The Bu Be Amazing project aims to support young people to recognise and build on their assets – enabling them to thrive, be healthy and motivated, and feel that they have a voice and opportunities in their community. It follows the US 'Developmental Assets' model for positive youth development which works on the principle that by increasing a young person's 'assets' they are more likely to succeed in life.
Referrals to Bu Be Amazing come through a local partner charity, Blackthorn Good Neighbours, and the work is supported by In Control. Following referral a trained personal mentor engaged by Mayday Trust, will work with the young person to identify their strengths, aspirations and significant networks and local resources and then put together a plan that will aim to build their assets and give them an opportunity to integrate positively within their local community. BU Be Amazing offers a small personal budget of £250.

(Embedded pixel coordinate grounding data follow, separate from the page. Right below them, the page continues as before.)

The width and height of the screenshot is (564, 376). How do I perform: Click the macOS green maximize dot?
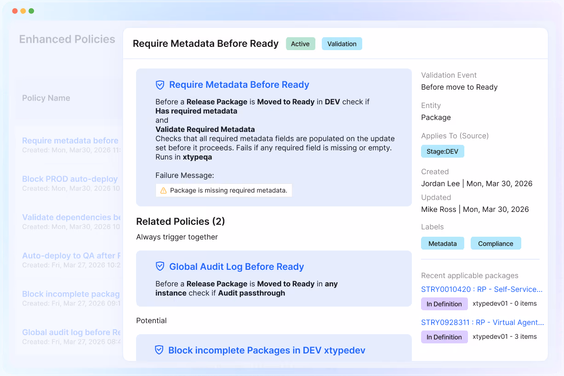(x=31, y=11)
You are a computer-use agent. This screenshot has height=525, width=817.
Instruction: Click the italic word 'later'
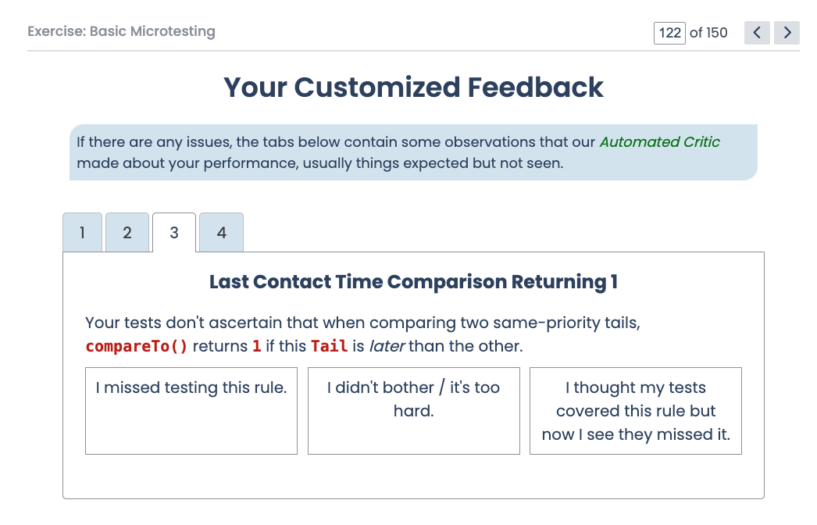[387, 346]
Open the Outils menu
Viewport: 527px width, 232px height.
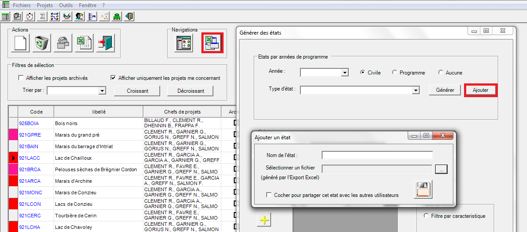click(x=66, y=5)
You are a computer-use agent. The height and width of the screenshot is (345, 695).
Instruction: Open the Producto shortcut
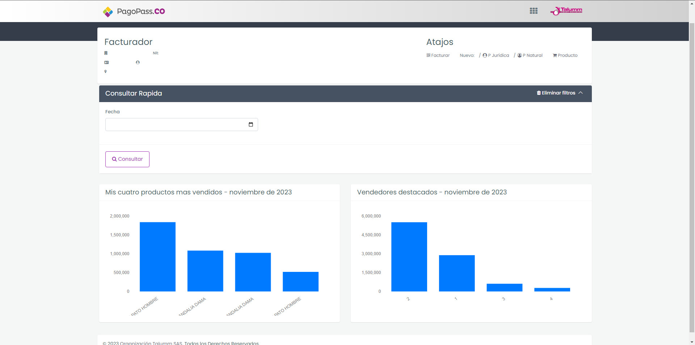click(565, 55)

The success of BU Be Amazing is founded in the focus on both the ‘assets’
of the young people and the ‘assets’ of the community. This focus on assets, allied with a small budget, is unlocking potential and opportunities for young people who could easily remain isolated.

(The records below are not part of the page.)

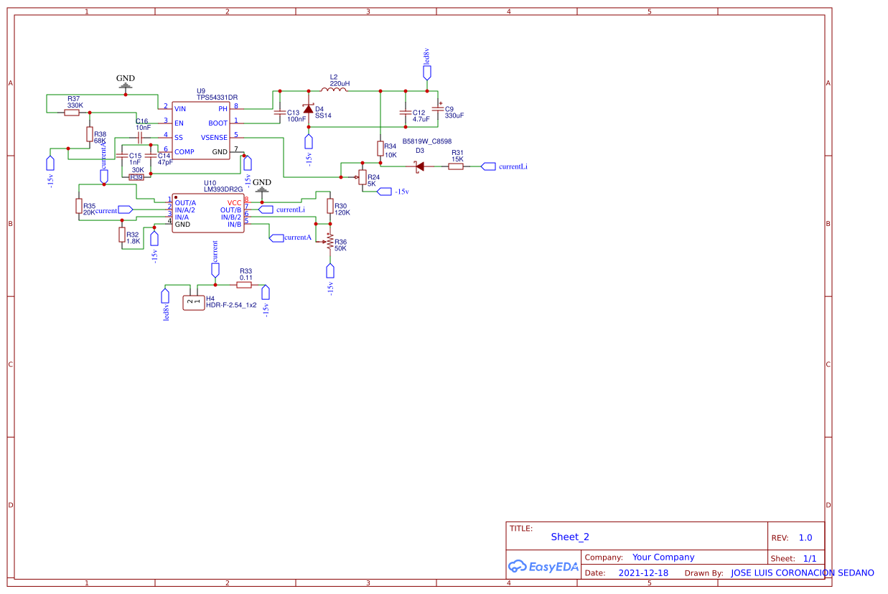Click the Date field showing 2021-12-18
This screenshot has width=888, height=594.
[644, 572]
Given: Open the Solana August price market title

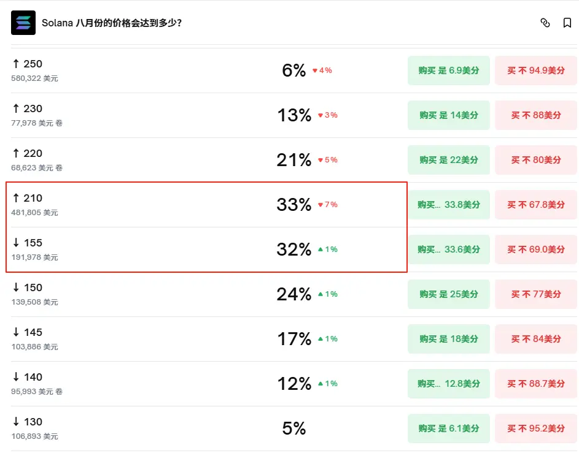Looking at the screenshot, I should click(x=112, y=23).
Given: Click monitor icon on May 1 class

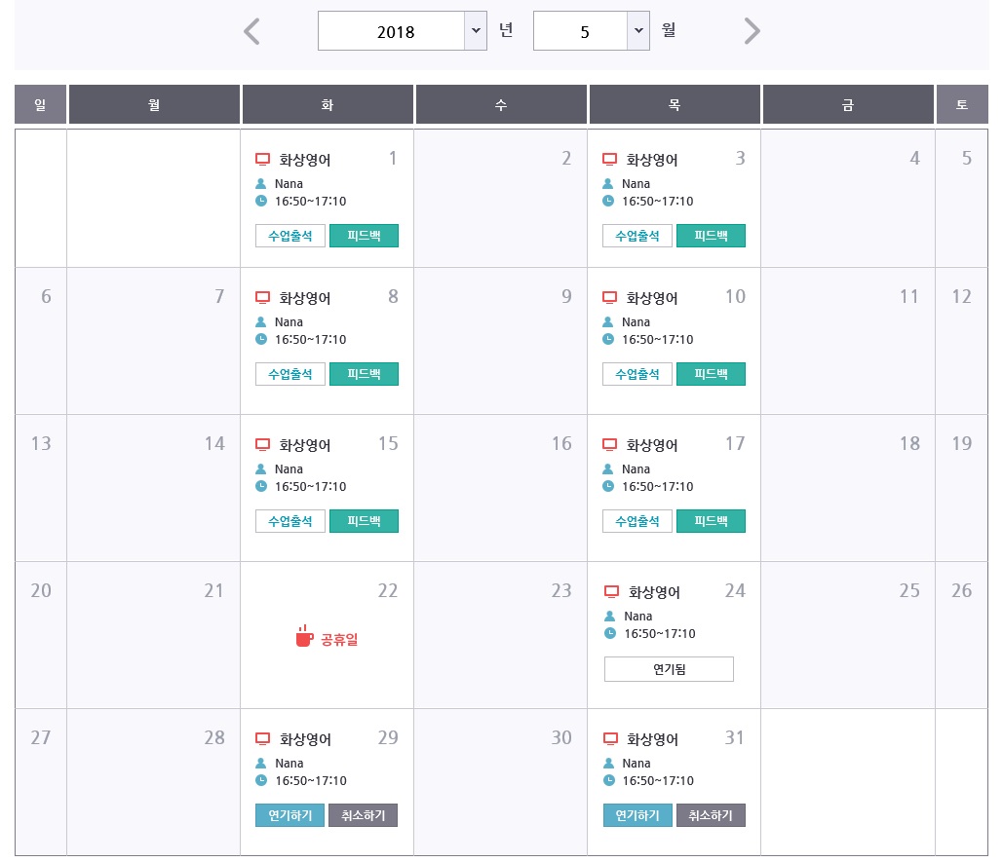Looking at the screenshot, I should point(261,159).
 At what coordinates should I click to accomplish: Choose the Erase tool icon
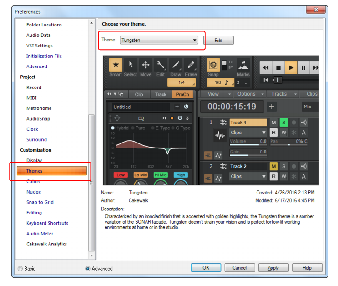pos(191,65)
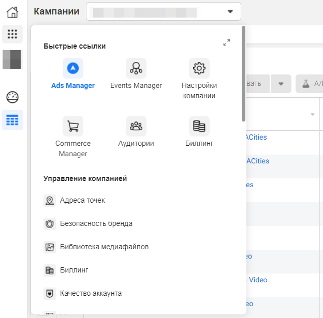Open Commerce Manager cart icon
The width and height of the screenshot is (323, 318).
(x=73, y=126)
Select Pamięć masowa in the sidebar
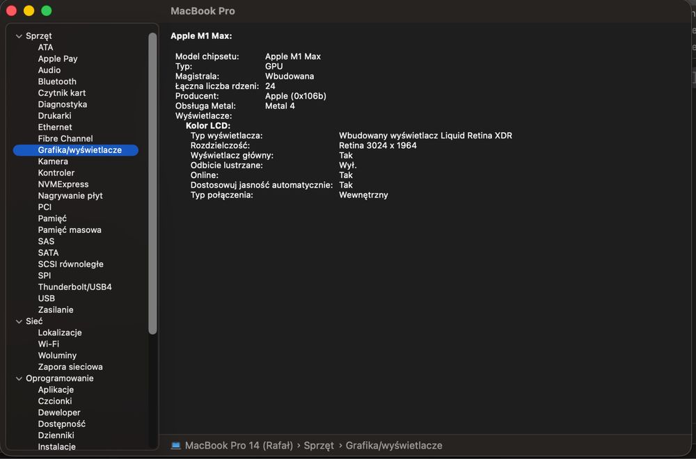The height and width of the screenshot is (459, 696). click(70, 230)
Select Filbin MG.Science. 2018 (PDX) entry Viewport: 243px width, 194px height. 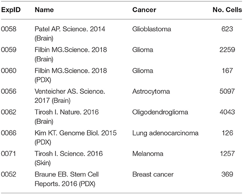click(71, 75)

Matt Boylan, Personal Asset Mentor, described a bewildering array of contacts he had made, voluntary agencies, council departments and more importantly people from his own network he has drawn in to benefit the young people he works with. BU Be Amazing uses Twitter to create and sustain these networks, and young people referred to the project also benefit from the wider Mayday Trust offer.

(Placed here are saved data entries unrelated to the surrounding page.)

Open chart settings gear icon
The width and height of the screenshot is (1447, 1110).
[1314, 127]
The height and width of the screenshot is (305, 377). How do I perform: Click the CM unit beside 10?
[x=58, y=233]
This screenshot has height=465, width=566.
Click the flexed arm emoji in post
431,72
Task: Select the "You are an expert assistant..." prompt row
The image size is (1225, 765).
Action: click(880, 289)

When Matt started working with a young woman called Mary she identified two ‘talents’ to build on: singing and cooking. Mary was easily connected to the Mayday Health hub and brokered some free cooking and singing lessons, as well as access to studio space. Mary says, “Before I went to my first singing lesson I felt a little bit nervous but after a while, I felt comfortable around the teacher and Matt – I want to achieve how to reach my higher notes and my breathing techniques”. The lessons have given Mary a space to build on her assets and develop some new relationships. Matt has also supported Mary to develop better relationships with all of the other people in her life, family and school.
The impact of BU Be Amazing on Mary is beginning to be seen. She uses her time more constructively, is meeting new people, has renewed self-confidence and self-belief, and a sense of achievement. Like other young people involved with the project, she has not moved up Northampton’s Vulnerability Matrix.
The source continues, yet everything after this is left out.